# Grafikkarte ausbauen geht nicht !



## ZeroGhost (11. Februar 2012)

hallo forum 
ich habe eine gtx 570 auf einem asrock z68 pro3 kann mir einer sagen wie ich die grafikkarte gelöst kriege !
bei meinem alten pc war das so das ich nur den hebel runter drücken musste wie sieht es hier jetzt aus ? 
hoffe ihr könnt mir helfen


----------



## Rolk (11. Februar 2012)

Evtl. den Sicherheitshebel leicht auf die Seite drücken?


----------



## ZeroGhost (11. Februar 2012)

wie  meinste das jetzt ?


----------



## chris1995 (11. Februar 2012)

Hi, du hast unten am Slot einen Hebel den musst du zur Seite/nach unten drücken und natürlich an dem Gehäuse die befestigung lösen. 
Und dan vorsichtig anziehen ohne zu verkanten.

MfG Chris


----------



## Softy (11. Februar 2012)

Dieser Nippel muss zur Seite^^:




			Dieser Inhalt steht nur eingeloggten Mitgliedern zur Verfügung.


----------



## ZeroGhost (11. Februar 2012)

leute irgendwie bin ich zu blöd dafür da lockert sich garnichts


----------



## chris1995 (11. Februar 2012)

? Muss sich aber, hast du innen an der Slotblende die Schraube auch abgemacht?
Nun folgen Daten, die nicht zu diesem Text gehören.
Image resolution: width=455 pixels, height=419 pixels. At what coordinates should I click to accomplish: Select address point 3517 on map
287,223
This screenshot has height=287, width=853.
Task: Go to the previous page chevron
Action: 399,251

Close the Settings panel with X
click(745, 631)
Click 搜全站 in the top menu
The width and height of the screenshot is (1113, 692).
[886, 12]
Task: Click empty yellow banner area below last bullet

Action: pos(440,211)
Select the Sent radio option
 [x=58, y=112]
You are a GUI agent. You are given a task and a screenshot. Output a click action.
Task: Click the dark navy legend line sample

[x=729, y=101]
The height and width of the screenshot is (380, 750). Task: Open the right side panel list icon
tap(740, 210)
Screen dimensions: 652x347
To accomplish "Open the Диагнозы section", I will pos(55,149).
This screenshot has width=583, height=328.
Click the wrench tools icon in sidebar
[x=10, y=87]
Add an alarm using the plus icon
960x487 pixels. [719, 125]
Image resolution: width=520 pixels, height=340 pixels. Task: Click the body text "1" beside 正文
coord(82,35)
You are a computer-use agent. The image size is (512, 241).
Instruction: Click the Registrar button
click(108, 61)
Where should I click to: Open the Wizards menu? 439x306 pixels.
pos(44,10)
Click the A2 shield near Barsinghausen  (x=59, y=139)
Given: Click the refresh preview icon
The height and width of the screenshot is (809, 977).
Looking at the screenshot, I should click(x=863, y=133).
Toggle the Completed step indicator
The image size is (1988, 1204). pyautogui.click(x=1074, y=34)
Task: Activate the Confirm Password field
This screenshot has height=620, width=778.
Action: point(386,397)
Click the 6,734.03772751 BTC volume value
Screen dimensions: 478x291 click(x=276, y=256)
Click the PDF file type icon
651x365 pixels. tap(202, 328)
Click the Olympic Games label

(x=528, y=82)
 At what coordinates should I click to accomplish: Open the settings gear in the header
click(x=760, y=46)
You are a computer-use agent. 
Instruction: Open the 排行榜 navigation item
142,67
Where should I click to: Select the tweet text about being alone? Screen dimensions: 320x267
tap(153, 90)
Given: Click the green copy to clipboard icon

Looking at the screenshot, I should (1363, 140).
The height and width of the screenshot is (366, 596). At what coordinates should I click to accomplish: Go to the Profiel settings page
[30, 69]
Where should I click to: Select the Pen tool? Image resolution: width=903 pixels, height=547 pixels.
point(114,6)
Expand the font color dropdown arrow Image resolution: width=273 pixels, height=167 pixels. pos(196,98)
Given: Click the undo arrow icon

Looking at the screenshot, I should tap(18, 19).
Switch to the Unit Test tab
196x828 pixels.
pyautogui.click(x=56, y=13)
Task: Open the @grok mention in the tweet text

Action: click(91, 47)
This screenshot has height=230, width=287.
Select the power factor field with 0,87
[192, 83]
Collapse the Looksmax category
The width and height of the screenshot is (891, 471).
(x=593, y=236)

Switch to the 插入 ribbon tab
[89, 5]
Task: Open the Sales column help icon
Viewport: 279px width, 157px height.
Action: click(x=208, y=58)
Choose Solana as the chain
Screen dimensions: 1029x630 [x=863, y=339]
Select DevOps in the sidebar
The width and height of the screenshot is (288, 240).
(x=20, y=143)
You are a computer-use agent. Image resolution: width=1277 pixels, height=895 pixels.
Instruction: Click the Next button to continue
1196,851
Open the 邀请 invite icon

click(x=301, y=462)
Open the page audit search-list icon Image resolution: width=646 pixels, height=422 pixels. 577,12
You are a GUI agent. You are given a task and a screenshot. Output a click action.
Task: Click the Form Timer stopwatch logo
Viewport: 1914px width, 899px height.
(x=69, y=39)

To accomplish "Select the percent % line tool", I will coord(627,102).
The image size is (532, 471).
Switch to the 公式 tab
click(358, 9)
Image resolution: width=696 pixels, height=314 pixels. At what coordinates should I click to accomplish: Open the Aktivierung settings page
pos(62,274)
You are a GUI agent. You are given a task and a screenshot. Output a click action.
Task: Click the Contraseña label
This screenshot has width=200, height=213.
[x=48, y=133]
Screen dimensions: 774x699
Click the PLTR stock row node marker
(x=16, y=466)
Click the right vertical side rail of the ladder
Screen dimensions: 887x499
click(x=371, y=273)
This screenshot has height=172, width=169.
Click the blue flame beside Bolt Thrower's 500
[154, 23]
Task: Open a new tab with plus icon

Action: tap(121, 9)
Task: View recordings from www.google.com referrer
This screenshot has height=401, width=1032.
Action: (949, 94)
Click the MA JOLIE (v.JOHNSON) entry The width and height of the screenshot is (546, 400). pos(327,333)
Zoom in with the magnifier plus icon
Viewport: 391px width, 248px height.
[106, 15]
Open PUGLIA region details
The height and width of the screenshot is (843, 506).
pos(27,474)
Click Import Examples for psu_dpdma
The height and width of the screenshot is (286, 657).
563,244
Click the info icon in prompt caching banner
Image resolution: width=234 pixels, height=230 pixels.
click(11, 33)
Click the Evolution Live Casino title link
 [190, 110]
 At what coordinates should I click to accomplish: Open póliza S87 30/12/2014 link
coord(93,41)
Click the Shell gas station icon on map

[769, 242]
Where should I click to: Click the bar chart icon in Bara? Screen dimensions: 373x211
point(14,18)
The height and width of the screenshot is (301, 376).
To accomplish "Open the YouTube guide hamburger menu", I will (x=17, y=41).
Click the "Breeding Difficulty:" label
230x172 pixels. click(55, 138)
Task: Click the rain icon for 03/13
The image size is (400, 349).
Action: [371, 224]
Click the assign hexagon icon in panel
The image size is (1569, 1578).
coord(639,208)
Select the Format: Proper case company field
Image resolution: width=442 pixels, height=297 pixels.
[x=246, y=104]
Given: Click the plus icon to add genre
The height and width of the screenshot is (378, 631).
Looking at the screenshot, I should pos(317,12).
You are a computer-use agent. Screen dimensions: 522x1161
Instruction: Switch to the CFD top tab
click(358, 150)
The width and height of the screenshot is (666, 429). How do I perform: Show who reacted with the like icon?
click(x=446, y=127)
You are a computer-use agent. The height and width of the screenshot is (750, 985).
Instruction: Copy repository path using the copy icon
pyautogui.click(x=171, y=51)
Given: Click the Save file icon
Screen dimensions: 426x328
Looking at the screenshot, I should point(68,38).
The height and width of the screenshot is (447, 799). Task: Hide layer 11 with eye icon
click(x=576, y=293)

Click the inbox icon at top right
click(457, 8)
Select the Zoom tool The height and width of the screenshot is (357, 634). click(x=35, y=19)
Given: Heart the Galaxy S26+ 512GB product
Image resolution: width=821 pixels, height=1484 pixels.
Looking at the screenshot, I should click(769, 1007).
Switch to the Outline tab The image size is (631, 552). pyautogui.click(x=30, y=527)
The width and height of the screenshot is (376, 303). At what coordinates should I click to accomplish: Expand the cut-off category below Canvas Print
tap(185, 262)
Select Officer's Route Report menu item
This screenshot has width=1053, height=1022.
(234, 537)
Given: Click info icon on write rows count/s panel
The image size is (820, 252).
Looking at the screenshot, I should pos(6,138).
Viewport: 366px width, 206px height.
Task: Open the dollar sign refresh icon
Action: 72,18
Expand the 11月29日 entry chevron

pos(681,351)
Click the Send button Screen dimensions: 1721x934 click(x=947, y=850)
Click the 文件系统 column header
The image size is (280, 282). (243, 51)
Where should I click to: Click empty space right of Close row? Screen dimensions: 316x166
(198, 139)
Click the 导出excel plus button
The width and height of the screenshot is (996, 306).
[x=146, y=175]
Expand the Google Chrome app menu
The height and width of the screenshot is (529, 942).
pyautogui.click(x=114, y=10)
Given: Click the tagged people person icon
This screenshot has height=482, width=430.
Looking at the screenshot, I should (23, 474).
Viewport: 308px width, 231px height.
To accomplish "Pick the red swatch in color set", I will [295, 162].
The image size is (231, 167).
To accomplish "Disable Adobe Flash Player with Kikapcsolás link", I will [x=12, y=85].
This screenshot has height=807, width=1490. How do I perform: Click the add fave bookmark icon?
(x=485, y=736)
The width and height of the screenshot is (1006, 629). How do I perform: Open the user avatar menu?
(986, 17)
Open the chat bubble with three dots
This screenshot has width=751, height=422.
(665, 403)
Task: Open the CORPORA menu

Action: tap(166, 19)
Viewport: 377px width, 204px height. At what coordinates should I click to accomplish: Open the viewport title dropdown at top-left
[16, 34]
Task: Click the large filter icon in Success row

Bzw. den Haltemechanismus entriegelt?

MfG Chris


----------



## ZeroGhost (11. Februar 2012)

die slotschrauben sind ab und wenn ich bisschen zur seite und nach unten drücke passiert granichts


----------



## chris1995 (11. Februar 2012)

Willst du mal ein Bild machen? Weil das kann normal nicht sein das man eine Grafikkarte nicht ausbauen kan.

MfG Chris


----------



## Softy (11. Februar 2012)

Bei dem Board musst Du den Nippel horizontal schieben, also nach rechts, damit Du die Grafikkarte rausnehmen kannst.


----------



## Redbull0329 (11. Februar 2012)

Andere Frage: Warum soll die GTX570 raus? Kaputt, oder SLI geplant? Oder ist sie dir gar zu lahm und soll einer HD7950 weichen?


----------



## ZeroGhost (11. Februar 2012)

danke für die tipps hab es jetzt hinbekommen  ich war einfach zu doof


----------



## chris1995 (11. Februar 2012)

Und wie hast du es geschaft?


----------



## ZeroGhost (11. Februar 2012)

dieses nippel hin und her bewegt und dann ging es auf einmal


----------



## Voodoo2 (11. Februar 2012)

ufff da hatte das mobo und die graka noch mal glück gehabt


----------



## ZeroGhost (12. Februar 2012)

glaub ich auch


----------



## Trixxol (12. September 2016)

Hast du alle anschlüsse ausgestöppselt ? (HDMI,VGA,etc.)


----------



## Klutten (12. September 2016)

...fragt er 4 Jahre und 7 Monate später. 

CLOSED


----------